PROBLEM: Please restate the data exactly, from the first line to the last.
(Beginning of PROVIDED ENTRIES)
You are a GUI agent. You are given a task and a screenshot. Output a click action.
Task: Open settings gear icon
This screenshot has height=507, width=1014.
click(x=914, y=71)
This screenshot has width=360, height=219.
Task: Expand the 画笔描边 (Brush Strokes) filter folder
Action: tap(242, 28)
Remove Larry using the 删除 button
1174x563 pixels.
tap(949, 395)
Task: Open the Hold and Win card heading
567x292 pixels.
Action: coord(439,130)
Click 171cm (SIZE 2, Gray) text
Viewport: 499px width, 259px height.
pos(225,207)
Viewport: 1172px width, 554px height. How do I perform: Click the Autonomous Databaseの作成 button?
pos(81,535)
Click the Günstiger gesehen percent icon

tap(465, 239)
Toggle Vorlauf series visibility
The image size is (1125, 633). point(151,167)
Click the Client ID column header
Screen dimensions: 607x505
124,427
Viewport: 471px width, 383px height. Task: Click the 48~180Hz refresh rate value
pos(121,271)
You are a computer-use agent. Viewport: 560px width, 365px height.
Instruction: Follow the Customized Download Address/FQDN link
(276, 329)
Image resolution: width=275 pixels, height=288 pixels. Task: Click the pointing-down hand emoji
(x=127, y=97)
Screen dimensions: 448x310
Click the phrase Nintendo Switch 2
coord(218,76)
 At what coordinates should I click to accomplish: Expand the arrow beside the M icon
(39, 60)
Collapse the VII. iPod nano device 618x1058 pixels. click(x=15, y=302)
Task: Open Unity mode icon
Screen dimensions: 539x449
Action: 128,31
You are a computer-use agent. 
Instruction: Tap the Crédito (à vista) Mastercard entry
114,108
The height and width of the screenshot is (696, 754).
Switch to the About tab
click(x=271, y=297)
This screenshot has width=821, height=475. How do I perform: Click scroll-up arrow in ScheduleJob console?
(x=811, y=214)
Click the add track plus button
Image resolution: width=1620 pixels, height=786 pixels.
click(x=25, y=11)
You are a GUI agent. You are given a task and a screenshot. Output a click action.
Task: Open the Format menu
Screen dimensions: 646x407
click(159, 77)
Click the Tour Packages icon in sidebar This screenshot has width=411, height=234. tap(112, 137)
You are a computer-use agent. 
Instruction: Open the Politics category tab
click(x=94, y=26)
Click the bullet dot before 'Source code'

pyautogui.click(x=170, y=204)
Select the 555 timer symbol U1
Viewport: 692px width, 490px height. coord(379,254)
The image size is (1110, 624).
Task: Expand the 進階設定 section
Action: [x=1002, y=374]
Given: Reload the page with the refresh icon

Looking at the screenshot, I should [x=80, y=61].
(End of PROVIDED ENTRIES)
RESULT OF THIS TASK:
You are a GUI agent. You are given a task and a screenshot. Output a click action.
Task: Open settings gear icon
This screenshot has height=507, width=1014.
click(x=914, y=71)
This screenshot has width=360, height=219.
Task: Expand the 画笔描边 (Brush Strokes) filter folder
Action: tap(242, 28)
Remove Larry using the 删除 button
1174x563 pixels.
tap(949, 395)
Task: Open the Hold and Win card heading
567x292 pixels.
Action: coord(439,130)
Click 171cm (SIZE 2, Gray) text
Viewport: 499px width, 259px height.
pos(225,207)
Viewport: 1172px width, 554px height. How do I perform: Click the Autonomous Databaseの作成 button?
pos(81,535)
Click the Günstiger gesehen percent icon

tap(465, 239)
Toggle Vorlauf series visibility
The image size is (1125, 633). point(151,167)
Click the Client ID column header
Screen dimensions: 607x505
124,427
Viewport: 471px width, 383px height. Task: Click the 48~180Hz refresh rate value
pos(121,271)
You are a computer-use agent. Viewport: 560px width, 365px height.
Instruction: Follow the Customized Download Address/FQDN link
(276, 329)
Image resolution: width=275 pixels, height=288 pixels. Task: Click the pointing-down hand emoji
(x=127, y=97)
Screen dimensions: 448x310
Click the phrase Nintendo Switch 2
coord(218,76)
 At what coordinates should I click to accomplish: Expand the arrow beside the M icon
(39, 60)
Collapse the VII. iPod nano device 618x1058 pixels. click(x=15, y=302)
Task: Open Unity mode icon
Screen dimensions: 539x449
Action: 128,31
You are a computer-use agent. 
Instruction: Tap the Crédito (à vista) Mastercard entry
114,108
The height and width of the screenshot is (696, 754).
Switch to the About tab
click(x=271, y=297)
This screenshot has width=821, height=475. How do I perform: Click scroll-up arrow in ScheduleJob console?
(x=811, y=214)
Click the add track plus button
Image resolution: width=1620 pixels, height=786 pixels.
click(x=25, y=11)
You are a GUI agent. You are given a task and a screenshot. Output a click action.
Task: Open the Format menu
Screen dimensions: 646x407
click(159, 77)
Click the Tour Packages icon in sidebar This screenshot has width=411, height=234. tap(112, 137)
You are a computer-use agent. 
Instruction: Open the Politics category tab
click(x=94, y=26)
Click the bullet dot before 'Source code'

pyautogui.click(x=170, y=204)
Select the 555 timer symbol U1
Viewport: 692px width, 490px height. coord(379,254)
The image size is (1110, 624).
Task: Expand the 進階設定 section
Action: [x=1002, y=374]
Given: Reload the page with the refresh icon

Looking at the screenshot, I should [x=80, y=61].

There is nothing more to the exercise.